There are some different types of overhead that can occur when using a DataSet over a DataReader:
A DatSet contains DataTable objects, which contains DataRow object, that contain the data. There is a small overhead creating all the objects. Each DataRow treats all it's values as objects, so any value types are boxed which adds a bit of overhead for each field.
When you use a DataAdapter to populate a DataSet, it's easy to get a lot of data that you won't use. If you don't specify what fields you want, you get all the fields even if you won't use them all. If you don't filter the query, you get all the rows from the table. Even if you filter them later with a DataView on the DataTable, you still have fetched them from the database. With a DataReader you are closer to query that gets the data, so the connection to what you get in the result is more obvious.

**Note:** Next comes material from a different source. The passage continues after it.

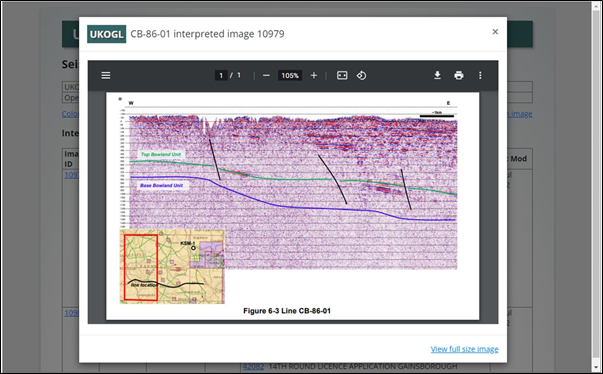This screenshot has height=374, width=603.
Task: Click the fit to page icon
Action: click(342, 75)
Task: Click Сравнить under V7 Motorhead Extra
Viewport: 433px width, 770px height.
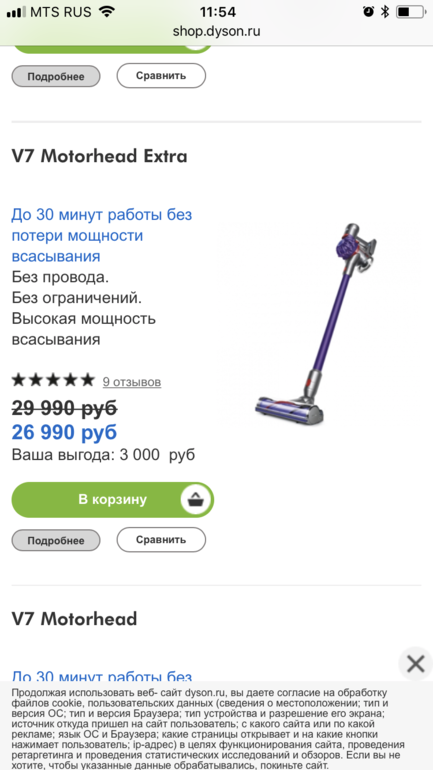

If you fetch data into several DataTable objects in a DataSet and use relations to let the DataSet combine the data, you make the DataSet do work that you could have let the database do, which is more optimised for it.
If you use a DataSet well, the overhead is not that bad, rather 30% than 1000%.
You are correct to assume that a DataAdapter uses a DataReader. If you are careful how you use the DataAdapter, the database operations itself is the same as if you use the DataReader yourself.
A DataReader will fetch a record at a time from the underlying database driver, which in turn will fetch a buffer full of records at a time from the database. If the records are very large only one at a time might fit in the buffer, but usually there are tens of records in the buffer or even hundreds if they are really small.